Best Example Of War Hawk Narcissim Yet: Christopher Hitchens' Brave And Heroic Iraq Confession
December 28, 2007 -- 12:24 PM EST // //
Okay, everyone, let's give a hearty round of applause to Christopher Hitchens for the long piece he's now published in Vanity Fair. War-supporter Hitchens did a very brave and heroic thing: He admitted that he feels really, really bad about the death of a soldier in Iraq -- and devoted an entire magazine article to his own feelings about it.
Now, most people go about their lives enduring their most painful burdens in private. Not Hitchens. He fearlessly went public with it in paragraph after paragraph, and even courageously admitted that his guilt places him in the same class of great writers like William Butler Yeats and George Orwell, who also confessed to such feelings. This must have been very, very difficult for Hitchens to admit indeed.
Really, we should immediately put Hitchens' essay into the time capsule as the most perfect expression that we've seen yet of the narcissism and extraordinary delusions of historical grandeur that our war hawks keep revealing themselves capable of.
Hitchens' piece is all about a young soldier named Mark Daily, who had initial misgivings on the war but was turned in favor of the war by Hitchens' writings and was subsequently killed in Iraq. Upon learning this, Hitchens confesses in his article, he felt dismayed, asking himself if it was "possible that I had helped persuade someone I had never met to place himself in the path of an I.E.D."
Hitchens then recounts in great detail the horrific emotional journey he then endured.

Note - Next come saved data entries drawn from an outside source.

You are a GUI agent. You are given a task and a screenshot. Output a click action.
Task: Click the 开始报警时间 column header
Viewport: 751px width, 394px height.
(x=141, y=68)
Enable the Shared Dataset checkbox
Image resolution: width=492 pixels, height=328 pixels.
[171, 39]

Hitch tells us he thought of Yeats, who "was chilled to discover that the Irish rebels of 1916 had gone to their deaths" quoting his work. Hitchens assures us modestly that he "abruptly" dismissed any comparison between himself and the great poet (though of course Hitchens went out of his way to explicitly float this comparison in his article). He tells us he had a similar thought about Orwell. And he assures us in the article that "I don't intend to make a parade of my own feelings here" -- before going on to do just this at great length. He even went to meet the family of the dead young man, and to his tremendous relief, they treated him well.
Now, a few points immediately present themselves. Why does Hitchens feel so much more angst-ridden about this young man than he apparently does about the other 3.899 Americans who died in Iraq? After all, the case he and other hawks made for the war is also indirectly responsible for lots of other deaths and injuries, too. The key difference here is that this one kid...read Hitchens' writings, creating a jumping off point for this narcissistic little Yeatsian fantasy and subsequent act of self-aggrandizing emotional exhibitionism in the pages of a glossy magazine.
I'm sure Hitchens does harbor some genuine emotions about this somewhere. But really, Hitch -- show some decency and keep them to yourself. You want to write long articles about the Iraq War dead or about how devastated the parents of the dead are? I'm all for it. But let's focus exclusively on them and how they feel, not on you. Writing about them, and only them, would be a genuine gesture towards these people. Neither they nor the rest of us really give a crap about your heroic self-cleansing efforts or about where you think they place you in the pantheon of immortal writers.
Oh, and here's the perfect coda to all this: Hitchens' courage and heroism was lauded today by -- who else -- David Brooks, another war-supporter obsessed with the intellectual bravery of his rarefied war hawk class. It's a nice little club they have going there. It works for them.